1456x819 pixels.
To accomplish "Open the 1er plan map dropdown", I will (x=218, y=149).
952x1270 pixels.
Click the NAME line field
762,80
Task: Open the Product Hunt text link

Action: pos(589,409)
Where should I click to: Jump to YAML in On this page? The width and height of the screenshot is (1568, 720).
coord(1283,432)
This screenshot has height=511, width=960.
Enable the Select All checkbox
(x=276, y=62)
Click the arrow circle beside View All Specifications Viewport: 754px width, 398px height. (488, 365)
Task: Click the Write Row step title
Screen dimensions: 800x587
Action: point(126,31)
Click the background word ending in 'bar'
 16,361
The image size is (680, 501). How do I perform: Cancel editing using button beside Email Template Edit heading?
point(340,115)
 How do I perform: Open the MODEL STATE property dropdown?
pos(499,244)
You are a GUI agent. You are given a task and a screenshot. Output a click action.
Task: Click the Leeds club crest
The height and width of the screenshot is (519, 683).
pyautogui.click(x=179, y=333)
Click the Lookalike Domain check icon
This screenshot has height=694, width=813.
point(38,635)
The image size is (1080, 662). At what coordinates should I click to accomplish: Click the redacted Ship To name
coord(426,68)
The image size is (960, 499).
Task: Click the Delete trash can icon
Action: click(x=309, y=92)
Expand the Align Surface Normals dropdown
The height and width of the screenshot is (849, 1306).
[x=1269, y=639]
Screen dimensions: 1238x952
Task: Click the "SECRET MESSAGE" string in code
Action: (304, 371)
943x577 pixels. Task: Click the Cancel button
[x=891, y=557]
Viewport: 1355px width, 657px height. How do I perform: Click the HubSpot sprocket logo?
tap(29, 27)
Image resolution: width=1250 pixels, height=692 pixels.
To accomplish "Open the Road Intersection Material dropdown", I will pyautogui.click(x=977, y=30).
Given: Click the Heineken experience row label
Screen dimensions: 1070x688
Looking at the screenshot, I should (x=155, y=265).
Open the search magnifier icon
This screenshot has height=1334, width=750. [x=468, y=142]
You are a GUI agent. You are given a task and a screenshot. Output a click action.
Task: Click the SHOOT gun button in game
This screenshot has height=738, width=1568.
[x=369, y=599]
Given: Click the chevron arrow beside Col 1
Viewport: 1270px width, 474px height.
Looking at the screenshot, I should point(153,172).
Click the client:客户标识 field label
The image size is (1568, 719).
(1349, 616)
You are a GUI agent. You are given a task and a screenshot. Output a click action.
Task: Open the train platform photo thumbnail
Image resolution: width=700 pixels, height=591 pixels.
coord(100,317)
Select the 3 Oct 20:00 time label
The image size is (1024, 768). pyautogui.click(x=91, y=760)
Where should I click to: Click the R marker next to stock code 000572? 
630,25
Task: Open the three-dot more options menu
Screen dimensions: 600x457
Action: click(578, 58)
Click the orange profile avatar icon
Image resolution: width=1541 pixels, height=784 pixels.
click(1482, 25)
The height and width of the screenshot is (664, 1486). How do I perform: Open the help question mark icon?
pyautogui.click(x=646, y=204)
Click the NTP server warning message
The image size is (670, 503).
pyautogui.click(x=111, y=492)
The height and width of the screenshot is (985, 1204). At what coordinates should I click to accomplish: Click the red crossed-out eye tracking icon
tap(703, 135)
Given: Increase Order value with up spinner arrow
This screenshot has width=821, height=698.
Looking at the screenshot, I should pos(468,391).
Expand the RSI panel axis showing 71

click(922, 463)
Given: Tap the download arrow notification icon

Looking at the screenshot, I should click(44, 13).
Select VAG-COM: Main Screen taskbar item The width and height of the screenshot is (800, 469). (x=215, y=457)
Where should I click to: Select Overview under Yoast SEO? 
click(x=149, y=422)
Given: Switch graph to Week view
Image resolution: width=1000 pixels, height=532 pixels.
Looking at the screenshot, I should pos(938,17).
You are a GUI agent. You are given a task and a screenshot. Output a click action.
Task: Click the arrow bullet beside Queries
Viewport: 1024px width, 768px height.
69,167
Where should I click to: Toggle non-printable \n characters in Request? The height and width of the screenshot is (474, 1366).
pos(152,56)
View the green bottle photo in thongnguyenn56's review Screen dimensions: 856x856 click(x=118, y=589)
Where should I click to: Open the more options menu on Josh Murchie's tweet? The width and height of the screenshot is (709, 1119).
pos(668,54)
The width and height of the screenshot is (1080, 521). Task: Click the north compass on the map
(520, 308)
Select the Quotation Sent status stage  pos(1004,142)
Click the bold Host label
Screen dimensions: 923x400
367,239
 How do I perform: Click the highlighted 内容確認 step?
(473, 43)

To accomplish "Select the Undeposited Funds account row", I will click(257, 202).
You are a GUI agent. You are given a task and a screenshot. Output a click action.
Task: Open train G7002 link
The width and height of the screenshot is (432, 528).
****************************************
Assigned task: Set every entry down verbatim.

Problem solution:
1456x819 pixels.
To accomplish "Open the 1er plan map dropdown", I will (x=218, y=149).
952x1270 pixels.
Click the NAME line field
762,80
Task: Open the Product Hunt text link

Action: pos(589,409)
Where should I click to: Jump to YAML in On this page? The width and height of the screenshot is (1568, 720).
coord(1283,432)
This screenshot has height=511, width=960.
Enable the Select All checkbox
(x=276, y=62)
Click the arrow circle beside View All Specifications Viewport: 754px width, 398px height. (488, 365)
Task: Click the Write Row step title
Screen dimensions: 800x587
Action: point(126,31)
Click the background word ending in 'bar'
 16,361
The image size is (680, 501). How do I perform: Cancel editing using button beside Email Template Edit heading?
point(340,115)
 How do I perform: Open the MODEL STATE property dropdown?
pos(499,244)
You are a GUI agent. You are given a task and a screenshot. Output a click action.
Task: Click the Leeds club crest
The height and width of the screenshot is (519, 683).
pyautogui.click(x=179, y=333)
Click the Lookalike Domain check icon
This screenshot has height=694, width=813.
point(38,635)
The image size is (1080, 662). At what coordinates should I click to accomplish: Click the redacted Ship To name
coord(426,68)
The image size is (960, 499).
Task: Click the Delete trash can icon
Action: click(x=309, y=92)
Expand the Align Surface Normals dropdown
The height and width of the screenshot is (849, 1306).
[x=1269, y=639]
Screen dimensions: 1238x952
Task: Click the "SECRET MESSAGE" string in code
Action: (304, 371)
943x577 pixels. Task: Click the Cancel button
[x=891, y=557]
Viewport: 1355px width, 657px height. How do I perform: Click the HubSpot sprocket logo?
tap(29, 27)
Image resolution: width=1250 pixels, height=692 pixels.
To accomplish "Open the Road Intersection Material dropdown", I will pyautogui.click(x=977, y=30).
Given: Click the Heineken experience row label
Screen dimensions: 1070x688
Looking at the screenshot, I should (x=155, y=265).
Open the search magnifier icon
This screenshot has height=1334, width=750. [x=468, y=142]
You are a GUI agent. You are given a task and a screenshot. Output a click action.
Task: Click the SHOOT gun button in game
This screenshot has height=738, width=1568.
[x=369, y=599]
Given: Click the chevron arrow beside Col 1
Viewport: 1270px width, 474px height.
Looking at the screenshot, I should point(153,172).
Click the client:客户标识 field label
The image size is (1568, 719).
(1349, 616)
You are a GUI agent. You are given a task and a screenshot. Output a click action.
Task: Open the train platform photo thumbnail
Image resolution: width=700 pixels, height=591 pixels.
coord(100,317)
Select the 3 Oct 20:00 time label
The image size is (1024, 768). pyautogui.click(x=91, y=760)
Where should I click to: Click the R marker next to stock code 000572? 
630,25
Task: Open the three-dot more options menu
Screen dimensions: 600x457
Action: click(578, 58)
Click the orange profile avatar icon
Image resolution: width=1541 pixels, height=784 pixels.
click(1482, 25)
The height and width of the screenshot is (664, 1486). How do I perform: Open the help question mark icon?
pyautogui.click(x=646, y=204)
Click the NTP server warning message
The image size is (670, 503).
pyautogui.click(x=111, y=492)
The height and width of the screenshot is (985, 1204). At what coordinates should I click to accomplish: Click the red crossed-out eye tracking icon
tap(703, 135)
Given: Increase Order value with up spinner arrow
This screenshot has width=821, height=698.
Looking at the screenshot, I should pos(468,391).
Expand the RSI panel axis showing 71

click(922, 463)
Given: Tap the download arrow notification icon

Looking at the screenshot, I should click(44, 13).
Select VAG-COM: Main Screen taskbar item The width and height of the screenshot is (800, 469). (x=215, y=457)
Where should I click to: Select Overview under Yoast SEO? 
click(x=149, y=422)
Given: Switch graph to Week view
Image resolution: width=1000 pixels, height=532 pixels.
Looking at the screenshot, I should pos(938,17).
You are a GUI agent. You are given a task and a screenshot. Output a click action.
Task: Click the arrow bullet beside Queries
Viewport: 1024px width, 768px height.
69,167
Where should I click to: Toggle non-printable \n characters in Request? The height and width of the screenshot is (474, 1366).
pos(152,56)
View the green bottle photo in thongnguyenn56's review Screen dimensions: 856x856 click(x=118, y=589)
Where should I click to: Open the more options menu on Josh Murchie's tweet? The width and height of the screenshot is (709, 1119).
pos(668,54)
The width and height of the screenshot is (1080, 521). Task: Click the north compass on the map
(520, 308)
Select the Quotation Sent status stage  pos(1004,142)
Click the bold Host label
Screen dimensions: 923x400
367,239
 How do I perform: Click the highlighted 内容確認 step?
(473, 43)

To accomplish "Select the Undeposited Funds account row", I will click(257, 202).
You are a GUI agent. You are given a task and a screenshot. Output a click action.
Task: Open train G7002 link
The width and height of the screenshot is (432, 528).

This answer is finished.